Quoted passage
## BEGIN
Haunting music played on radios and through loudspeakers each day during the heart of the war. The music alerted people to information to be shared. And then there was no information, a solemn “tick – tick – tick” of a metronome broadcast to everyone that ‘St Petersbrg was still alive.” We walked silently through the memorial, reading the inscriptions illuminated by candlelight. “Tick-tick-tick” the metronome resonated.
Rain had begun to fall as we departed the memorial and drove through historical buildings to Orphanage 2. Known by all as a precious gem in the city, this orphanage has children aged 3-12, living in small group settings. Our time was one of celebration for the orphanage, for Sasha had received gifts from her “forvever family,” a mom and dad and brother awaiting her arrival in a few short months. Two other children currently being considered for adoption received gifts from families in the United States. There were cheers and candy for everyone. Lots of smiles. But my heart wanted to cover a young lady named Sasha. With dark eyes, a huge smile and deep dimples, she could make any heart melt. And she wants so badly to be adopted. She has a little brother, and Buckner is trying to keep the sibling group together. I pray her day will come soon.
There’s also Andre – a talk, shy tender young man who wants to sit and talk. He too wants to know the love of a family. My heart breaks as it fall more and more in love with these kids. We give hugs and kisses one last time before leaving, and I walk around the orphanage, I hear the rap on the window above me as Sasha stands and waves. She runs from window to window, stopping to rap, wave and smile. Oh, how I wish I could simply open that sash, and take her with me!
We drive away as night falls on the city. I hear the “tick-tick-tick” reminding me of life – and I pray that life is good for this city, for these orphans.
## END
Requirement 1
Duplicate everything in the records from the line containing "Where should I click to: Select" down to the line containing "tap(183, 1156)", including both of those lines.
The records below the St. Petersburg visit account are unrelated to it.

Word and item position records:
## BEGIN
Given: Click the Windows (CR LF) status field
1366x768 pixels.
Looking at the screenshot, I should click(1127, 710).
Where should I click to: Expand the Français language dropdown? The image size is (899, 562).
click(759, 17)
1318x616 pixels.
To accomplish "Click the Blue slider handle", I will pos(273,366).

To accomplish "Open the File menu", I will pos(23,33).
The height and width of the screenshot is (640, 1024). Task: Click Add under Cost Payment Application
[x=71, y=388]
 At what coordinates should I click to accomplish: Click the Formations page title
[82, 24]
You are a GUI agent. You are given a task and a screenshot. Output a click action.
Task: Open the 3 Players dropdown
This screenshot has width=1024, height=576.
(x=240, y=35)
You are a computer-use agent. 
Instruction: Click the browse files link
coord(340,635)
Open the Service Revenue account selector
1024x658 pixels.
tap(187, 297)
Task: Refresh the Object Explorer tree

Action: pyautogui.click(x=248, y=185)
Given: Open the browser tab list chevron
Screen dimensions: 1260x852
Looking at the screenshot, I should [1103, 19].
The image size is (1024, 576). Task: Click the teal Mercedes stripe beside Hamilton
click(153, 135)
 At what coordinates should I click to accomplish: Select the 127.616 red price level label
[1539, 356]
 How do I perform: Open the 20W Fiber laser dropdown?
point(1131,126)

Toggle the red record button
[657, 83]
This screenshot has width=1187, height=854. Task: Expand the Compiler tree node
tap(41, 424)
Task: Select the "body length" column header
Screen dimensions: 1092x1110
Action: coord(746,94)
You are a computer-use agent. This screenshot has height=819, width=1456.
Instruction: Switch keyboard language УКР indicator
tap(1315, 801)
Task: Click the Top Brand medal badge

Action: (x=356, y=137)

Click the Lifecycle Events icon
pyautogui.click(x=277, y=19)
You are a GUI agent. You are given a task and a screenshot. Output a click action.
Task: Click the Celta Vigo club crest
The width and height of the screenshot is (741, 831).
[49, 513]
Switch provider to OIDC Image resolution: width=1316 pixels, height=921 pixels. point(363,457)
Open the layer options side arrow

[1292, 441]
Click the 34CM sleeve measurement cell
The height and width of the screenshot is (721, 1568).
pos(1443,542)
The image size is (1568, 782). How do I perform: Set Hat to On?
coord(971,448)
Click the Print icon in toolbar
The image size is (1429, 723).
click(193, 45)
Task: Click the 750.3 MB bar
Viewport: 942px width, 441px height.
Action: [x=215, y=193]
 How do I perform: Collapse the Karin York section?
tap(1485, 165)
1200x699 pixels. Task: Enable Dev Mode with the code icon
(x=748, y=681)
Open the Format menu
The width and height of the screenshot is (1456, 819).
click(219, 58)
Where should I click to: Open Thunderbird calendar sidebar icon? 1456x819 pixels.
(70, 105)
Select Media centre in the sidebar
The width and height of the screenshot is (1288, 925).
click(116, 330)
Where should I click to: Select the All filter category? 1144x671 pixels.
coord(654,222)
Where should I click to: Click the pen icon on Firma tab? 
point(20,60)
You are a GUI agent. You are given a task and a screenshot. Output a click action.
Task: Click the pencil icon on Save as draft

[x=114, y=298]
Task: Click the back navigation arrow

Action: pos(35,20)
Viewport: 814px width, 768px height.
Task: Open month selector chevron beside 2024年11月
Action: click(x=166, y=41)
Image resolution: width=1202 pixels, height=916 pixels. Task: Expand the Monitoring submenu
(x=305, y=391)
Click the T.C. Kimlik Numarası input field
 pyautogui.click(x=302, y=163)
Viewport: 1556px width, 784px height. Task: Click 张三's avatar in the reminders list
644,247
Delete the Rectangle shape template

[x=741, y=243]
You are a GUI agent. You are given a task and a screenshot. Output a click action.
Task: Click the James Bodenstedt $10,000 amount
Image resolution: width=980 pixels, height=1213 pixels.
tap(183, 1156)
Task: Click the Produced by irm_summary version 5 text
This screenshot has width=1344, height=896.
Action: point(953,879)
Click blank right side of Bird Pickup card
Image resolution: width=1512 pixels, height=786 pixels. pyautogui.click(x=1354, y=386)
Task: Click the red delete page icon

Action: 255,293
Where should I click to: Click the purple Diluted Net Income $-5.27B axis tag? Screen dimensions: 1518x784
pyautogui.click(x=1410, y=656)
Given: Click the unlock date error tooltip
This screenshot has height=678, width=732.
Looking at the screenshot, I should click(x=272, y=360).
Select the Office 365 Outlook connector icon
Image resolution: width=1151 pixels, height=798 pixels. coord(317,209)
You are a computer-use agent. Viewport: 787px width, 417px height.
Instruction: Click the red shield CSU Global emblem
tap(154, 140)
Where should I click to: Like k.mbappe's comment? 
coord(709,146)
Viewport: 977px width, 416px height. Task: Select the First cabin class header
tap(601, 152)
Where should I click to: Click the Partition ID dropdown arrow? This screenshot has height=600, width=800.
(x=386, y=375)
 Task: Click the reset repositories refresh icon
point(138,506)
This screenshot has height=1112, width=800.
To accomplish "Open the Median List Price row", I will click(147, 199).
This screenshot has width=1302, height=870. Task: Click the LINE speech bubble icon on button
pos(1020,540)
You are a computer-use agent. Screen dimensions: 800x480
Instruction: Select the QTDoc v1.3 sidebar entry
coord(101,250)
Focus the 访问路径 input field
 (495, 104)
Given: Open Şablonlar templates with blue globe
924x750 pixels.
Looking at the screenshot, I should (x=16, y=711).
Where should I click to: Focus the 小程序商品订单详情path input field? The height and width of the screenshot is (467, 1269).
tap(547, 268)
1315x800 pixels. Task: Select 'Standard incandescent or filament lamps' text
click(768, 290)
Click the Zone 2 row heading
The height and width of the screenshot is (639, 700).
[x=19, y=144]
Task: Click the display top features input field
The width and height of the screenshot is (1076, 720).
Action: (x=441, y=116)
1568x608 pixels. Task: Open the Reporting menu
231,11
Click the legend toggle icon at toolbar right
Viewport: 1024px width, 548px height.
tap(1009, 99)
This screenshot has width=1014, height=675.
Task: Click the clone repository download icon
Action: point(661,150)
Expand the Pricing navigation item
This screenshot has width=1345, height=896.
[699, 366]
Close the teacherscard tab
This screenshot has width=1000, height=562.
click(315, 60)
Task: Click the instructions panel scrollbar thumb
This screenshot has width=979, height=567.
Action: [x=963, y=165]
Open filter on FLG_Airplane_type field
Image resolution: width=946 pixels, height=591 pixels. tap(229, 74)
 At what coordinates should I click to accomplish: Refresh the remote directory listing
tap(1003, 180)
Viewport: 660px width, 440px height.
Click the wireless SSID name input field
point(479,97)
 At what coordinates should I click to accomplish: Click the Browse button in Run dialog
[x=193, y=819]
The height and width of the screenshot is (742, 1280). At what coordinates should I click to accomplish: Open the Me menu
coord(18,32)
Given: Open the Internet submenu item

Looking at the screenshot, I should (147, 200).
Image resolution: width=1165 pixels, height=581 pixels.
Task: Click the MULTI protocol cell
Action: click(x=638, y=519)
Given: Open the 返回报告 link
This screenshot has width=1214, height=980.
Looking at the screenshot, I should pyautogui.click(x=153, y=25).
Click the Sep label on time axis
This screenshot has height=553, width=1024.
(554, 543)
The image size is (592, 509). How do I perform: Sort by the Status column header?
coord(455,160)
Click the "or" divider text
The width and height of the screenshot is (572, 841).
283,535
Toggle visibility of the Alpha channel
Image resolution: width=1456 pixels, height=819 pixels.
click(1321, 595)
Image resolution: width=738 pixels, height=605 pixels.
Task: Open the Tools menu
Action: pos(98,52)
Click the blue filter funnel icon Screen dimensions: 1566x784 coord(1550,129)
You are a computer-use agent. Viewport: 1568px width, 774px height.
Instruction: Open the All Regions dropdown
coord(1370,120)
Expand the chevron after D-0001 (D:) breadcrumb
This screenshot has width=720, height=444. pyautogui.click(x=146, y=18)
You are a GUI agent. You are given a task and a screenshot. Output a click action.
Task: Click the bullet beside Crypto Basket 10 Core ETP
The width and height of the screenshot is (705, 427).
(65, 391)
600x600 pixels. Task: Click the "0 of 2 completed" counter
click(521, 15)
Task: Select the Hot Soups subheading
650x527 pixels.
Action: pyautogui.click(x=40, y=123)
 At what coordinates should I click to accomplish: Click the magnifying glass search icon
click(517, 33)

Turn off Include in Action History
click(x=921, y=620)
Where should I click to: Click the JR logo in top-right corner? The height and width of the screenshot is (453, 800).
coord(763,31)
## END
Requirement 2
Set down everything in the St. Petersburg visit account from "There’s also Andre" down to "for these orphans.", without changing a word.

Written response 1
Where should I click to: Select the All filter category? 1144x671 pixels.
coord(654,222)
Where should I click to: Click the pen icon on Firma tab? 
point(20,60)
You are a GUI agent. You are given a task and a screenshot. Output a click action.
Task: Click the pencil icon on Save as draft

[x=114, y=298]
Task: Click the back navigation arrow

Action: pos(35,20)
Viewport: 814px width, 768px height.
Task: Open month selector chevron beside 2024年11月
Action: click(x=166, y=41)
Image resolution: width=1202 pixels, height=916 pixels. Task: Expand the Monitoring submenu
(x=305, y=391)
Click the T.C. Kimlik Numarası input field
 pyautogui.click(x=302, y=163)
Viewport: 1556px width, 784px height. Task: Click 张三's avatar in the reminders list
644,247
Delete the Rectangle shape template

[x=741, y=243]
You are a GUI agent. You are given a task and a screenshot. Output a click action.
Task: Click the James Bodenstedt $10,000 amount
Image resolution: width=980 pixels, height=1213 pixels.
tap(183, 1156)

Written response 2
There’s also Andre – a talk, shy tender young man who wants to sit and talk. He too wants to know the love of a family. My heart breaks as it fall more and more in love with these kids. We give hugs and kisses one last time before leaving, and I walk around the orphanage, I hear the rap on the window above me as Sasha stands and waves. She runs from window to window, stopping to rap, wave and smile. Oh, how I wish I could simply open that sash, and take her with me!
We drive away as night falls on the city. I hear the “tick-tick-tick” reminding me of life – and I pray that life is good for this city, for these orphans.